In furtherance of the foregoing, the Company, and any duly appointed transfer agent for the registration or transfer of the securities described herein, are hereby authorized to decline to make any transfer of securities if such transfer would constitute a violation or breach of this Letter Agreement.
The undersigned hereby represents and warrants that the undersigned has full power and authority to enter into this Letter Agreement. All authority herein conferred or agreed to be conferred and any obligations of the undersigned shall be binding upon the successors, assigns, heirs or personal representatives of the undersigned.

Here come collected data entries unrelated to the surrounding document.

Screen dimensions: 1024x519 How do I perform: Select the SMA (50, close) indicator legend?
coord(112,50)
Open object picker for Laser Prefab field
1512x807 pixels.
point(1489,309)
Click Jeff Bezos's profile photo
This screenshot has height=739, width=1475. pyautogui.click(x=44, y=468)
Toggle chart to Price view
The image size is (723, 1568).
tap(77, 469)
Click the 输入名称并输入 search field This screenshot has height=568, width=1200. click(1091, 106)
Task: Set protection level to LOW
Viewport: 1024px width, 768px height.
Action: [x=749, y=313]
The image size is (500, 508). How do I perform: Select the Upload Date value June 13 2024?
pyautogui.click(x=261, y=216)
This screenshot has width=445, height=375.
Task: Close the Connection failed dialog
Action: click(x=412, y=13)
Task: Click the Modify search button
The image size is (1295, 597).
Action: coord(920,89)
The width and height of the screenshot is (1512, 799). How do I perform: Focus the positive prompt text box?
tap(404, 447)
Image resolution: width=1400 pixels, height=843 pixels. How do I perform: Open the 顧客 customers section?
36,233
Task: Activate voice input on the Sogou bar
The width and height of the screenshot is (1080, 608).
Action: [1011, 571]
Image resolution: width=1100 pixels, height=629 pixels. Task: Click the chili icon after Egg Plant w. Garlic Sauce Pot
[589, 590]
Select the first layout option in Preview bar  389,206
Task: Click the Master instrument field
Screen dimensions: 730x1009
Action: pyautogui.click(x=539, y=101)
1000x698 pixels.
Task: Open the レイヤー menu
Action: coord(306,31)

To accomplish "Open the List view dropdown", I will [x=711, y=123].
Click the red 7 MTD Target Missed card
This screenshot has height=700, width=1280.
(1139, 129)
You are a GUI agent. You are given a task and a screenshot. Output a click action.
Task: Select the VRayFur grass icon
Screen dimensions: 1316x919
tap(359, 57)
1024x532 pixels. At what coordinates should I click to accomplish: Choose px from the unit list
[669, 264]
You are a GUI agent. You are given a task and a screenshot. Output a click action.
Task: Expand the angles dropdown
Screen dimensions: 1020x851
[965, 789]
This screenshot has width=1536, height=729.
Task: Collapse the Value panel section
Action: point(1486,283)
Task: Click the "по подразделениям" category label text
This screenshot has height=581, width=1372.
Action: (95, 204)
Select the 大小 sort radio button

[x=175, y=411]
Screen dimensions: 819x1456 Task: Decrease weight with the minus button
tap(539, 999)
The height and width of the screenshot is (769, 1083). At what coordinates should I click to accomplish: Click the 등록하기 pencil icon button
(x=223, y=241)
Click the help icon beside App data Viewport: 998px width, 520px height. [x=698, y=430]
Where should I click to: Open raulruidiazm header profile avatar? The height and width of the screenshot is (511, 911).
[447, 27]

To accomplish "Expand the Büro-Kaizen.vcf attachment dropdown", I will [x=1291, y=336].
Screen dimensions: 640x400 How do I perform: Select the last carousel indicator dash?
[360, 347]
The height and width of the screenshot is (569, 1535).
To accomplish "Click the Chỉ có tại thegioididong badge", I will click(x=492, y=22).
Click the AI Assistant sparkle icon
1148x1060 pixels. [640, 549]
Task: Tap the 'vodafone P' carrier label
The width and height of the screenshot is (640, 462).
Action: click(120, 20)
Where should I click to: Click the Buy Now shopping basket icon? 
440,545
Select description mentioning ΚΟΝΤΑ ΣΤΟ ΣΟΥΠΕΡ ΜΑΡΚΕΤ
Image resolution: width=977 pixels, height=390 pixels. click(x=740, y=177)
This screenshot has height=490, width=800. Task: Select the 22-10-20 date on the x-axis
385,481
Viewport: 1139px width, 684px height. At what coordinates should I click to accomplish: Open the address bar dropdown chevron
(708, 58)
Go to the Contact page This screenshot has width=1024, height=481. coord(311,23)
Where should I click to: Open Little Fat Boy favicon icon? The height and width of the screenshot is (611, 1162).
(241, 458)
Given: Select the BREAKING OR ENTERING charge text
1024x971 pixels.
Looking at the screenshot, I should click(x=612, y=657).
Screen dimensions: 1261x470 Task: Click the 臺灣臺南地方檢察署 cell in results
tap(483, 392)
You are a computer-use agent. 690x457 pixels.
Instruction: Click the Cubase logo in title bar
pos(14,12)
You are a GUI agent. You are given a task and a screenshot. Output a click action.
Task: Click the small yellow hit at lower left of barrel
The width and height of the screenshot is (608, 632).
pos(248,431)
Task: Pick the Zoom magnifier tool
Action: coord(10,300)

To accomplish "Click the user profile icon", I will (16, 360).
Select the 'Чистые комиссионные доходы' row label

The undersigned understands that, if (i) prior to entering into the Underwriting Agreement, the Company notifies the Representatives in writing that the Company does not intend to proceed with the Offering of Common Stock and files an application to withdraw the registration statement related to the offering, (ii) the Underwriting Agreement does not become effective by [·], 2018 or (iii) the Underwriting Agreement (other than the provisions thereof which survive termination) shall terminate or be terminated prior to payment for and delivery of the Common Stock to be sold thereunder, the undersigned shall be released from all obligations under this Letter Agreement.
The undersigned understands that the Underwriters are entering into the Underwriting Agreement and proceeding with the Public Offering in reliance upon this Letter Agreement.
This Letter Agreement and any claim, controversy or dispute arising under or related to this Letter Agreement shall be governed by and construed in accordance with the laws of the State of New York.